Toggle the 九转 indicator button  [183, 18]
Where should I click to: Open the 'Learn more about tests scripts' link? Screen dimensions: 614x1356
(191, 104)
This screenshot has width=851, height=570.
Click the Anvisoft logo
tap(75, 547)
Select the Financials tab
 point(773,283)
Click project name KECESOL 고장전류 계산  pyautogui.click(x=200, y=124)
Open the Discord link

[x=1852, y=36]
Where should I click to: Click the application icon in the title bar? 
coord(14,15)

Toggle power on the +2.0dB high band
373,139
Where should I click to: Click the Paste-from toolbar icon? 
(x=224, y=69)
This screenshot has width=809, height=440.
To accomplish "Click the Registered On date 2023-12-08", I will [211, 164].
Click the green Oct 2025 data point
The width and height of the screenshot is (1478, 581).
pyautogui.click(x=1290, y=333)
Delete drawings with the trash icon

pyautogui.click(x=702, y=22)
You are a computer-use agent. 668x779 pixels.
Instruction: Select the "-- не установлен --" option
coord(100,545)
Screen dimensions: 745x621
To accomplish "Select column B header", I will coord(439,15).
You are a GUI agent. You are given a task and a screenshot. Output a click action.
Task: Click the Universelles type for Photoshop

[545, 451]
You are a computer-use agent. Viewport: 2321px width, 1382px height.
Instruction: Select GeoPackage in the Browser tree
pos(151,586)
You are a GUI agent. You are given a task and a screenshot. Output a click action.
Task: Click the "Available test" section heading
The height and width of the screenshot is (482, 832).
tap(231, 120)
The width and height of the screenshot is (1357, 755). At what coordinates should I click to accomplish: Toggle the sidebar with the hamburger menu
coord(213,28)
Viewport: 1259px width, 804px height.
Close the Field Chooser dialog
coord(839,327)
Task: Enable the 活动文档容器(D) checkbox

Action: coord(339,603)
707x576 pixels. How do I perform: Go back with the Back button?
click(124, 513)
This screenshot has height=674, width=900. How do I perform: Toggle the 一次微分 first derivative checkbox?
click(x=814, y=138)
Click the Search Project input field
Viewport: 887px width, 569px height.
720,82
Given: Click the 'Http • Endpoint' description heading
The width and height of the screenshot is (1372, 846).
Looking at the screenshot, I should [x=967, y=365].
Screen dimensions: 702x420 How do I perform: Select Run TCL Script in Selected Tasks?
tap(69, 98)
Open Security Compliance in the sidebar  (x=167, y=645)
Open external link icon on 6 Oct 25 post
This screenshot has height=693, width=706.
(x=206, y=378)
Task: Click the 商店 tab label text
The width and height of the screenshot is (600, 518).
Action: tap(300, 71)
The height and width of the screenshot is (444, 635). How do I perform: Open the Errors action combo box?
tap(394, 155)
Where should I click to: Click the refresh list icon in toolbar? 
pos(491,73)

▶ _EXERCISE_
Retype all of the lines exactly as they appear.

▶ _RESULT FOR THIS EXERCISE_
Toggle the 九转 indicator button  [183, 18]
Where should I click to: Open the 'Learn more about tests scripts' link? Screen dimensions: 614x1356
(191, 104)
This screenshot has width=851, height=570.
Click the Anvisoft logo
tap(75, 547)
Select the Financials tab
 point(773,283)
Click project name KECESOL 고장전류 계산  pyautogui.click(x=200, y=124)
Open the Discord link

[x=1852, y=36]
Where should I click to: Click the application icon in the title bar? 
coord(14,15)

Toggle power on the +2.0dB high band
373,139
Where should I click to: Click the Paste-from toolbar icon? 
(x=224, y=69)
This screenshot has width=809, height=440.
To accomplish "Click the Registered On date 2023-12-08", I will [211, 164].
Click the green Oct 2025 data point
The width and height of the screenshot is (1478, 581).
pyautogui.click(x=1290, y=333)
Delete drawings with the trash icon

pyautogui.click(x=702, y=22)
You are a computer-use agent. 668x779 pixels.
Instruction: Select the "-- не установлен --" option
coord(100,545)
Screen dimensions: 745x621
To accomplish "Select column B header", I will coord(439,15).
You are a GUI agent. You are given a task and a screenshot. Output a click action.
Task: Click the Universelles type for Photoshop

[545, 451]
You are a computer-use agent. Viewport: 2321px width, 1382px height.
Instruction: Select GeoPackage in the Browser tree
pos(151,586)
You are a GUI agent. You are given a task and a screenshot. Output a click action.
Task: Click the "Available test" section heading
The height and width of the screenshot is (482, 832).
tap(231, 120)
The width and height of the screenshot is (1357, 755). At what coordinates should I click to accomplish: Toggle the sidebar with the hamburger menu
coord(213,28)
Viewport: 1259px width, 804px height.
Close the Field Chooser dialog
coord(839,327)
Task: Enable the 活动文档容器(D) checkbox

Action: coord(339,603)
707x576 pixels. How do I perform: Go back with the Back button?
click(124, 513)
This screenshot has height=674, width=900. How do I perform: Toggle the 一次微分 first derivative checkbox?
click(x=814, y=138)
Click the Search Project input field
Viewport: 887px width, 569px height.
720,82
Given: Click the 'Http • Endpoint' description heading
The width and height of the screenshot is (1372, 846).
Looking at the screenshot, I should [x=967, y=365].
Screen dimensions: 702x420 How do I perform: Select Run TCL Script in Selected Tasks?
tap(69, 98)
Open Security Compliance in the sidebar  (x=167, y=645)
Open external link icon on 6 Oct 25 post
This screenshot has height=693, width=706.
(x=206, y=378)
Task: Click the 商店 tab label text
The width and height of the screenshot is (600, 518).
Action: tap(300, 71)
The height and width of the screenshot is (444, 635). How do I perform: Open the Errors action combo box?
tap(394, 155)
Where should I click to: Click the refresh list icon in toolbar? 
pos(491,73)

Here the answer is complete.